What you should do:
Of the entries below, restate word for word only the section that runs from the line with "Open the FTP menu in menu bar" to the line with "This screenshot has width=1014, height=790.", counting both ends.

Source records:
——

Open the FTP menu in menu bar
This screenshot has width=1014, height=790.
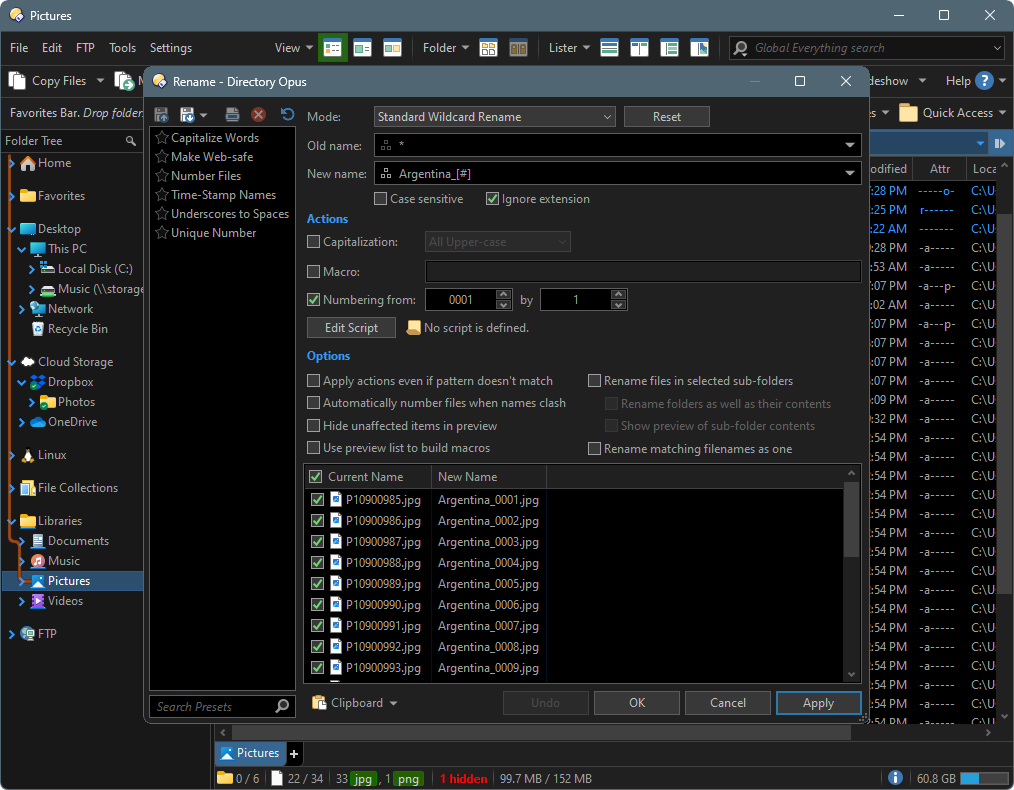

——

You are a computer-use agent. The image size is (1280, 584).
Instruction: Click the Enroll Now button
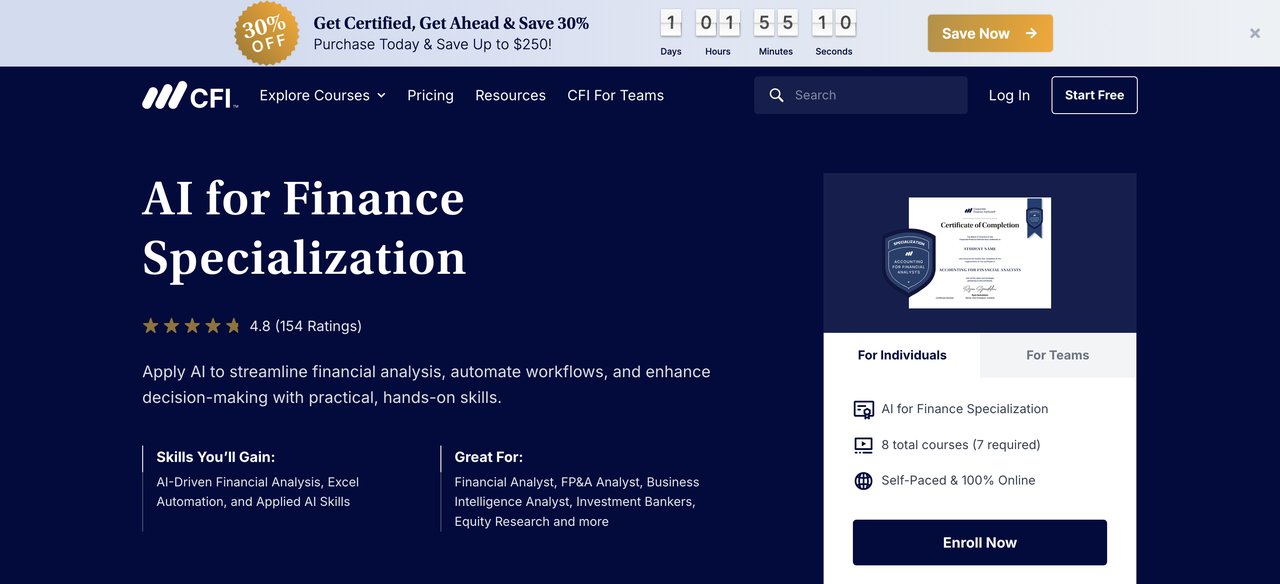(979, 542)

——

Response below:
Open the FTP menu in menu bar
This screenshot has width=1014, height=790.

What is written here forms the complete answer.